Progressive lobby group GetUp has given the Nick Xenophon Team, and senators Glenn Lazarus and Ricky Muir a boost with the release of its Senate how-to-vote cards.
On Friday GetUp released how-to-vote cards in Senate and key lower house contests, the first time it has directed voters how to distribute preferences.
On election day GetUp will distribute more than 1m of the cards, which warn voters that “the Liberals are holding us back”, citing an 88% drop in investment in renewables.
GetUp advises voters to put the Greens and Labor first and second in any order in New South Wales and Western Australia. It advises voters in those states to put the Nick Xenophon Team (NXT) third.

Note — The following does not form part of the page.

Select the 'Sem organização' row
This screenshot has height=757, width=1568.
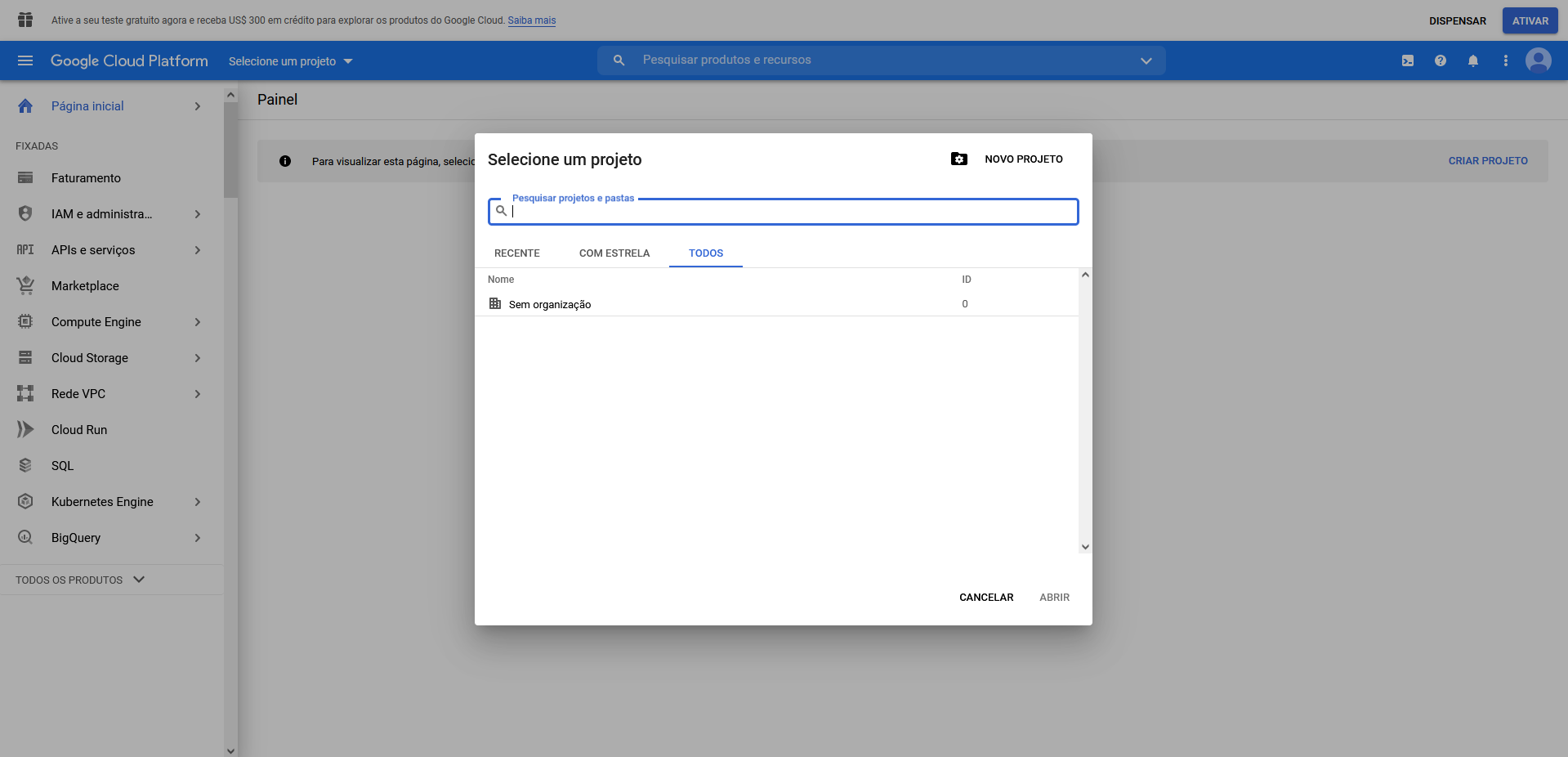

In Victoria, GetUp suggests voters put Labor, the Greens, NXT and Motoring Enthusiast senator Ricky Muir in any order in the top four preferences.
In Queensland, GetUp similarly advises Labor, the Greens, NXT and independent Glenn Lazarus receive voters’ top four preferences, in any order.
The how-to-vote cards give a small boost to NXT, Lazarus and Muir, advising voters to put them ahead of the Coalition, other minor parties and independents.
GetUp’s environment scorecard explained the decision was based on policies like NXT and Lazarus supporting a reduction in greenhouse gas emissions of between 40% and 60% by 2030 on 2000 levels. Muir was uncommitted on that target but supported a goal of 50% renewable energy by 2030.
NXT, Lazarus and Muir got perfect scores on health and hospitals for committing to reverse $57bn of cuts to hospitals, unfreezing the Medicare rebate indexation and not increasing prescription medicine co-payments.
On political donations, NXT got ticks for supporting a ban on foreign donations and supporting continuous disclosure. Muir and Lazarus supported those policies and also agreed to a $5,000 cap on donations.
The Greens got a perfect score on all those policies. Labor’s policies got support from GetUp on most points except for not committing to reverse the $57bn hospital cut, caps on donations and continuous disclosure of donations.
GetUp has not issued a how-to-vote card in the South Australian Senate race.
Lower house seat how-to-vote cards provide less guidance, with split tickets giving voters choice over their preferences but advising for the Liberals and Nationals to be put last or near-last in many contests.
GetUp is targeting conservative Coalition MPs who, it says, are holding back more significant action to fight climate change.
GetUp expects several thousand volunteers out of its 1 million members to hand out how-to-vote cards, based on the fact that more than 5,000 volunteered on election day in 2013.